### Task prompt
Reproduce the part that opens with the line containing "Select the phrase" and closes with the line containing "Action: tap(458, 123)", substituting "Display" for "Viewport" and leaving everything else unchanged.

### Working data

::::

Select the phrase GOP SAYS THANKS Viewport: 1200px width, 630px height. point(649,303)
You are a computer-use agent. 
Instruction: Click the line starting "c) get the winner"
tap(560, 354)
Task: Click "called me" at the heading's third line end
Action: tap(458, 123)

::::

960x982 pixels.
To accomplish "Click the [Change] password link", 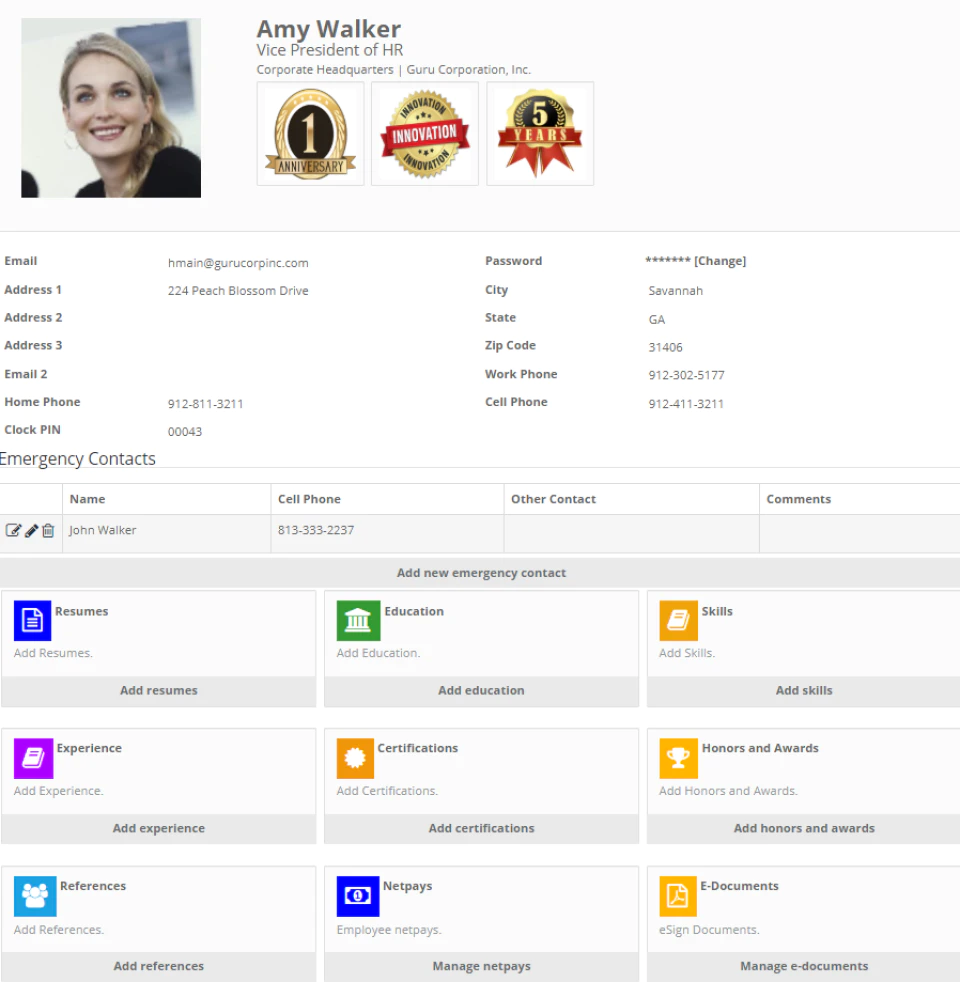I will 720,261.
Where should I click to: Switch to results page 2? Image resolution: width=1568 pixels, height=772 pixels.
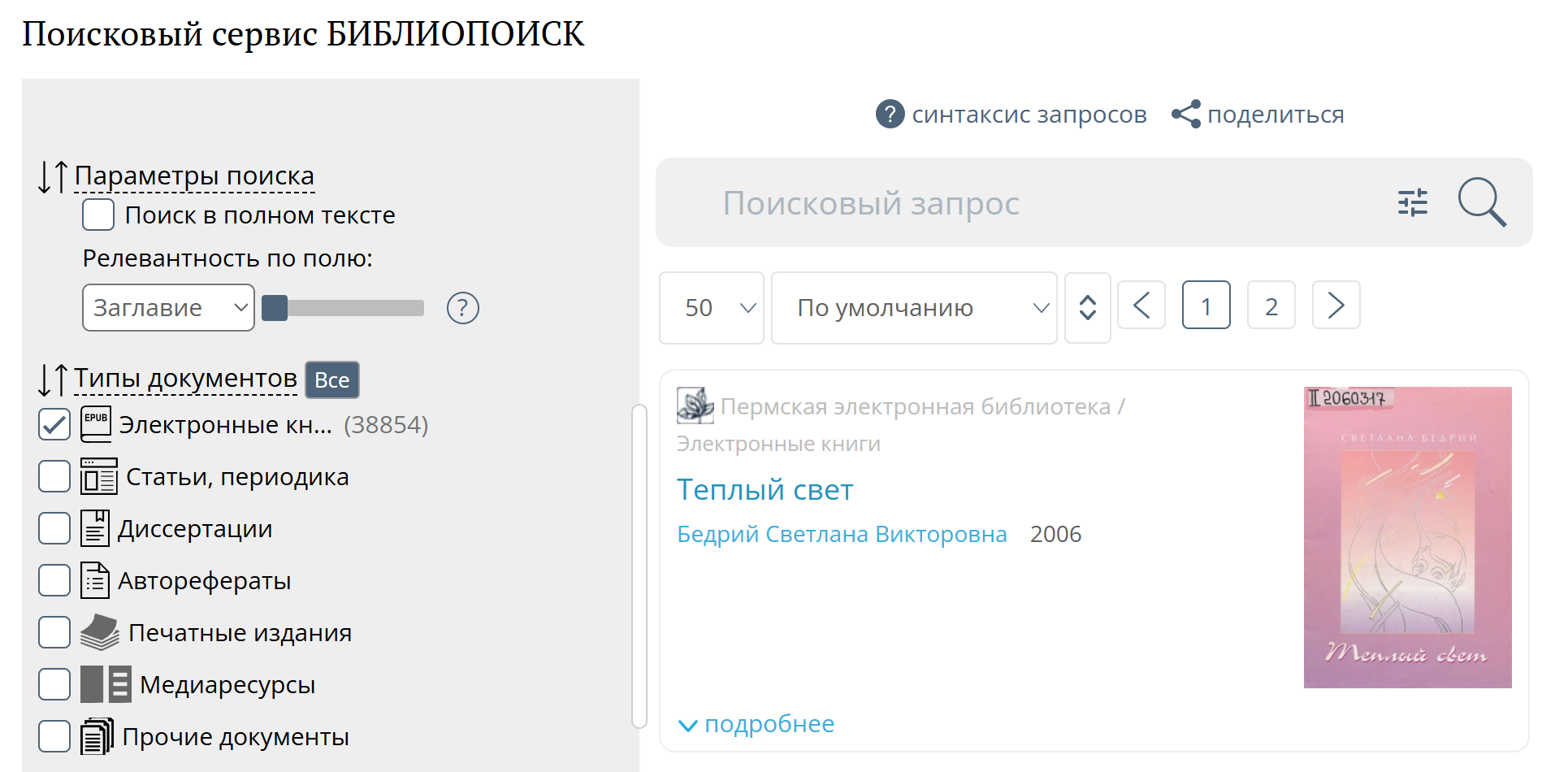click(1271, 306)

::::

### Reply to the exercise
Select the phrase GOP SAYS THANKS Display: 1200px width, 630px height. point(649,303)
You are a computer-use agent. 
Instruction: Click the line starting "c) get the winner"
tap(560, 354)
Task: Click "called me" at the heading's third line end
Action: tap(458, 123)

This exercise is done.